Я тоже получаю весточки из Германии. От Хельги из Магдебурга. Мы начали переписываться больше года назад, наш класс — с ее одноклассниками, чтобы упражняться в немецком, но, кажется, только у нас дело не ограничилось двумя первыми письмами. Мы пишем о наших братьях. Ее Вальтер — член "Гитлерюгенд", а она не хочет вступать, и отец не решается сказать свое слово ни ей, ни брату. А я не решаюсь пересказать это Есперу. Она пишет о своей собачке Канторе, которая воет каждый раз, когда по улице с песнями маршируют солдаты. Она описывает широченную Эльбу, протекающую через город, благодаря чему в Магдебурге тоже есть гавань, хотя город лежит далеко от моря. Это я знала и раньше, это написано в учебнике по географии. Я его проштудировала от корки до корки. Она пишет, что в ее классе евреи уехали. А я рассказываю про Лоне и про Сибирь. Я могу это сказать, потому что Хельга так далеко. Я тебя не понимаю, отвечает она, в Сибири концлагеря, das habe ich in der Schule gelernt. Но Сибирь огромная, а Хельга не все знает, так что я ее прощаю.
Мы решаем встретиться. Мы сядем на поезд, каждая в своем городе, вылезем у границы, узнаем друг дружку с первого взгляда и обнимемся прямо над тем местом, где проходит линия, разделяющая Германию и Данию. Но сейчас нет денег, и все так неопределенно, пишет она. Так что мы вынуждены подождать.
Я откладываю прочитанное письмо, и вид у меня, наверное, удрученный. Еспер стоит в дверях каморки и присматривает за лавкой, пока мать отлучилась по делам. Он таращится на меня и спрашивает:
— Что это с тобой?
— Хельга пишет, что в Сибири концлагеря. Им в школе рассказывали.

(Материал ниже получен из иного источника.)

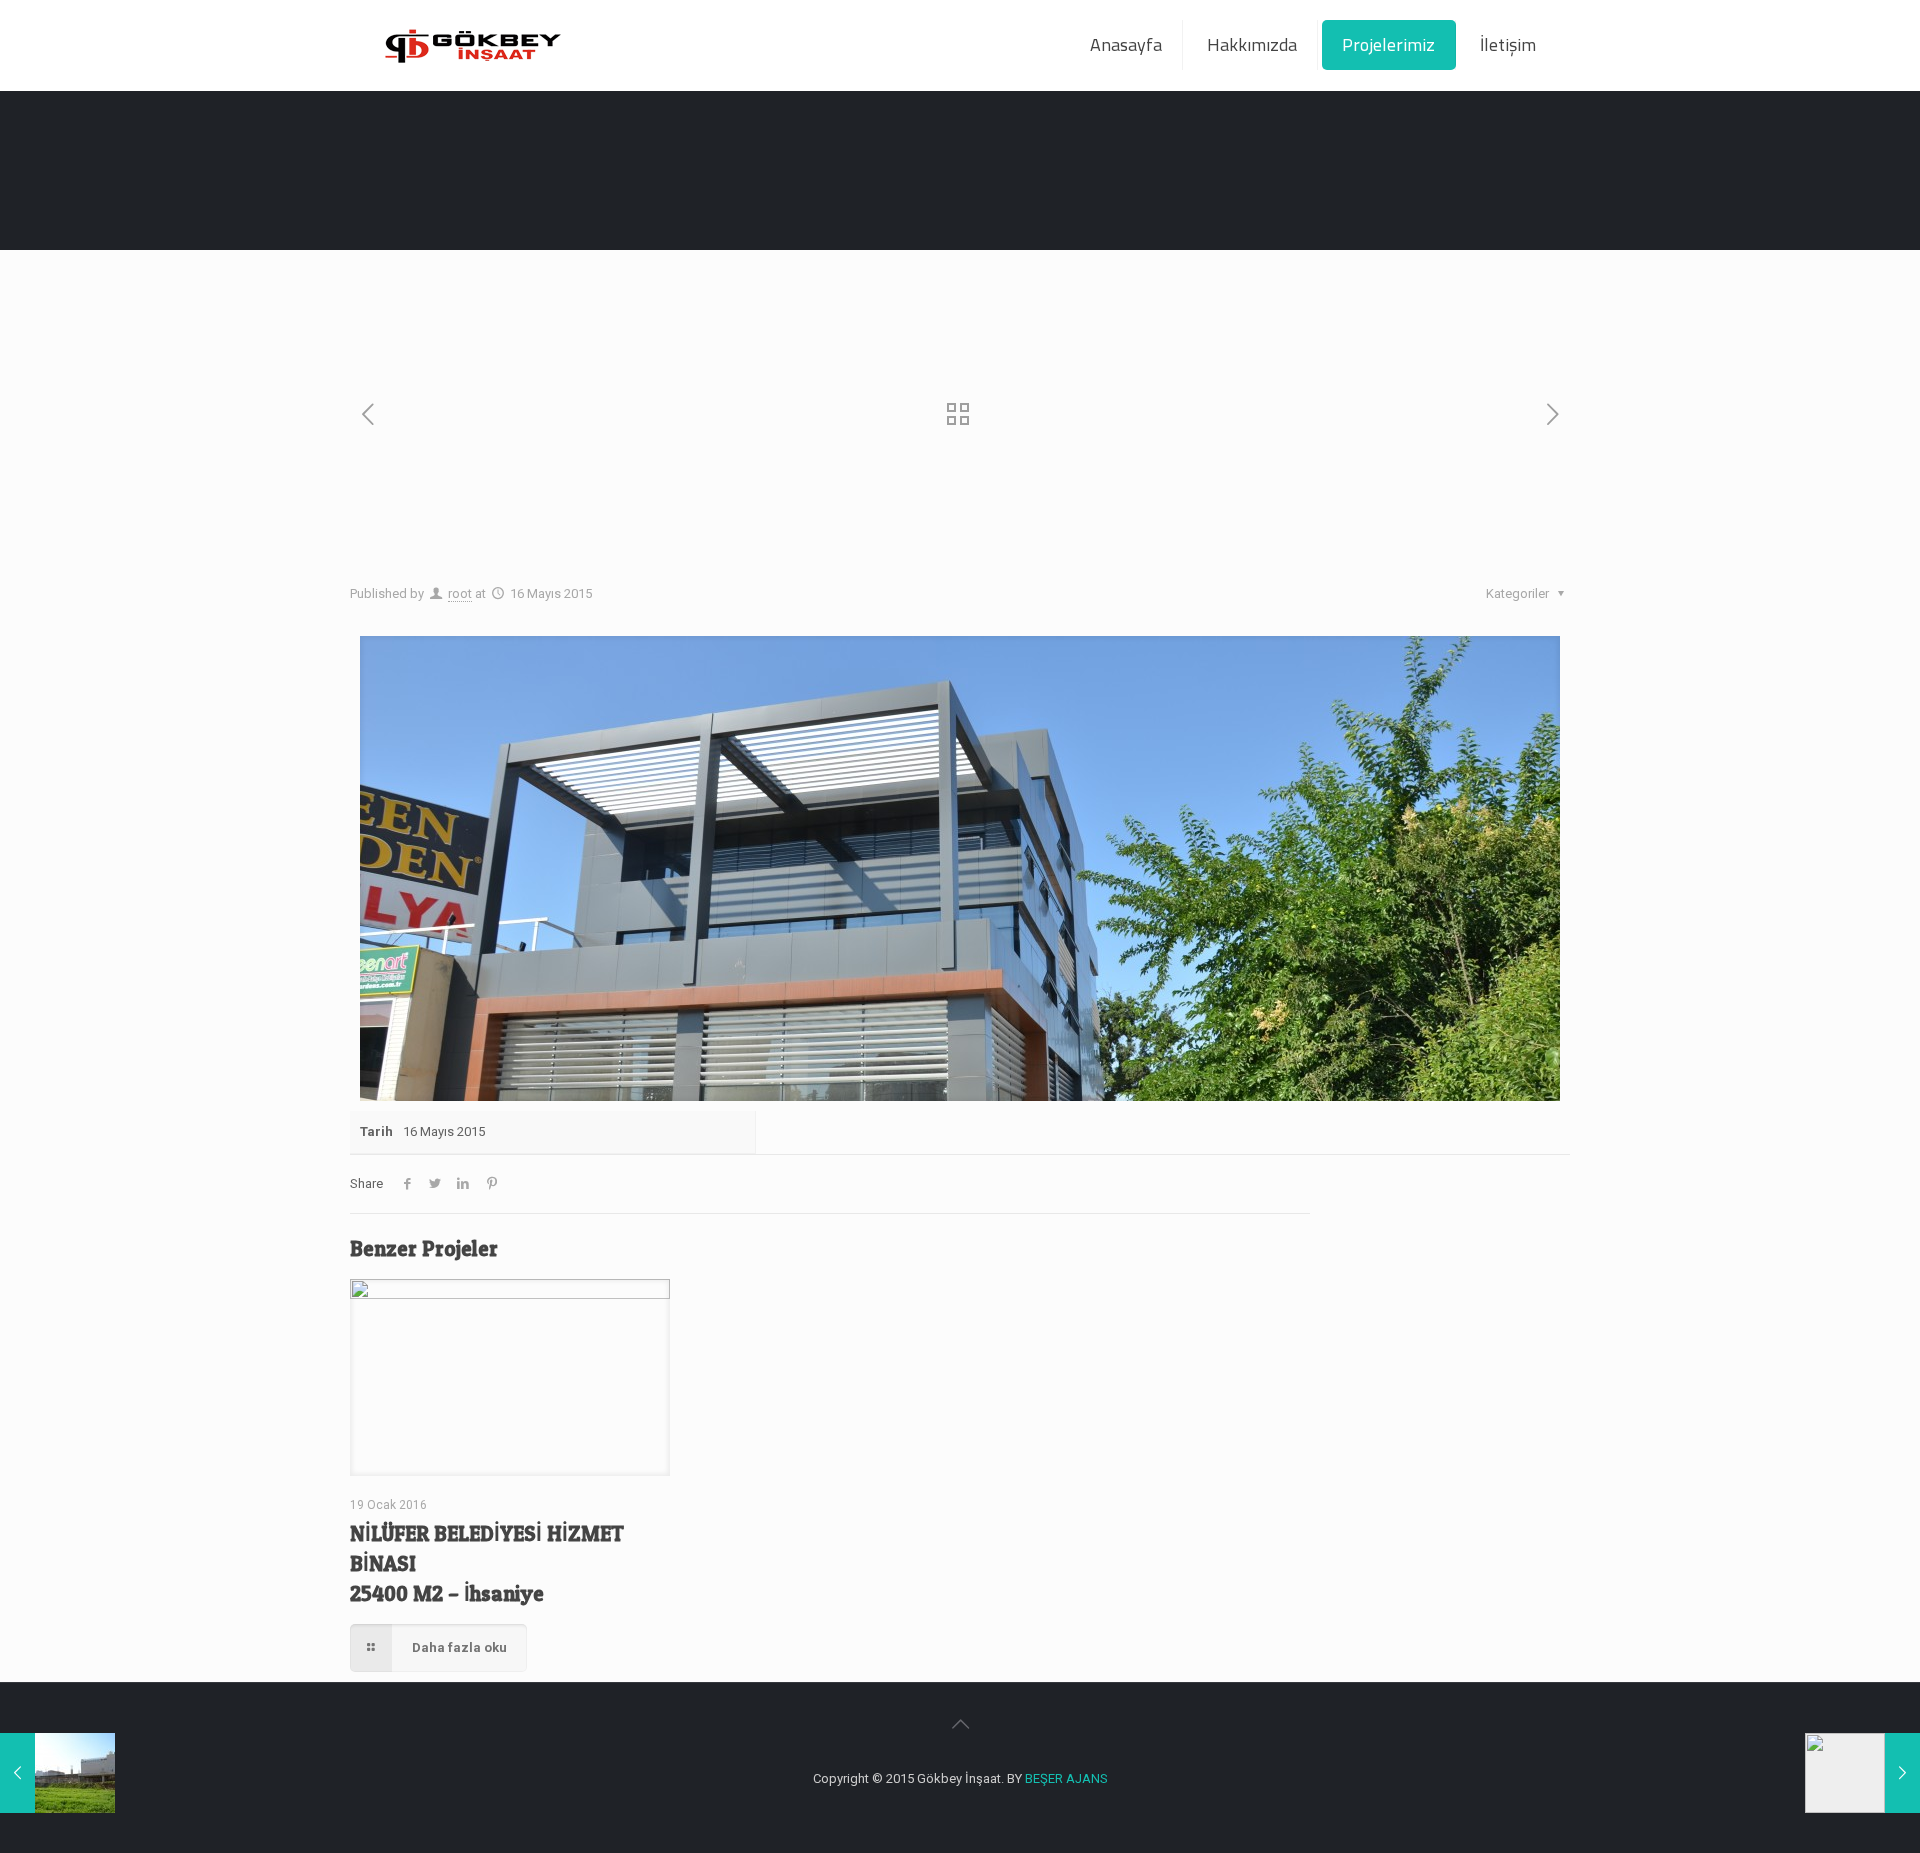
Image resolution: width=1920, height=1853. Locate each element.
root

— Нацистская пропаганда, — отвечает Еспер.
8
По ночам теперь совершенно темно. Видны только пенные гребешки волнующегося моря и мерцание фонарей на шхунах, идущих из Швеции, да изредка — свет в каютах проходящих мимо лайнеров; он отражается в воде, оставляя кое — где на черной поверхности желтые пятна. Высунувшись в окно нашей каморки, я могу разглядеть всю улицу до конца, гавань, мол и море за ним.
В окрестностях нашего города нашли газ. Он залегает на глубине пятьдесят-шестьдесят метров ниже уровня моря, и там все пузырится, как от тысячи бутылок ситро. В выходные народ плавает туда на лодках посмотреть, а у Бангсбу и отеля Фруденстранд появились вышки. Кроме того, бурят на пустыре за Домом моряка и в нескольких городских садах. Газ собирают в трубу или в огромные емкости и используют для плит, машин, фабрик, даже автобус в Себю ездит с двумя цистернами на крыше. Они тяжелые, изнутри видно, что крыша прогибается.
Вдоль Данмарксгате стоят фонари. На самом верху под лампой у них два кольца, фонарщик подцепляет их длинным шестом с крюком на конце: чтобы включить, надо потянуть одно кольцо, а выключить — другое. Совсем недавно любимым развлечением Еспера было красться за фонарщиком с таким же шестом, он его сам смастерил; и когда человек в черной униформе, включив один фонарь, переходил к следующему, Еспер выходил из тени и дергал за противоположное кольцо. И так они шли до площади Нюторв. Там фонарщик всегда оглядывался — полюбоваться делом своих рук и своим всевластием над светом и тьмой, и часто улица оказывалась чернее угля.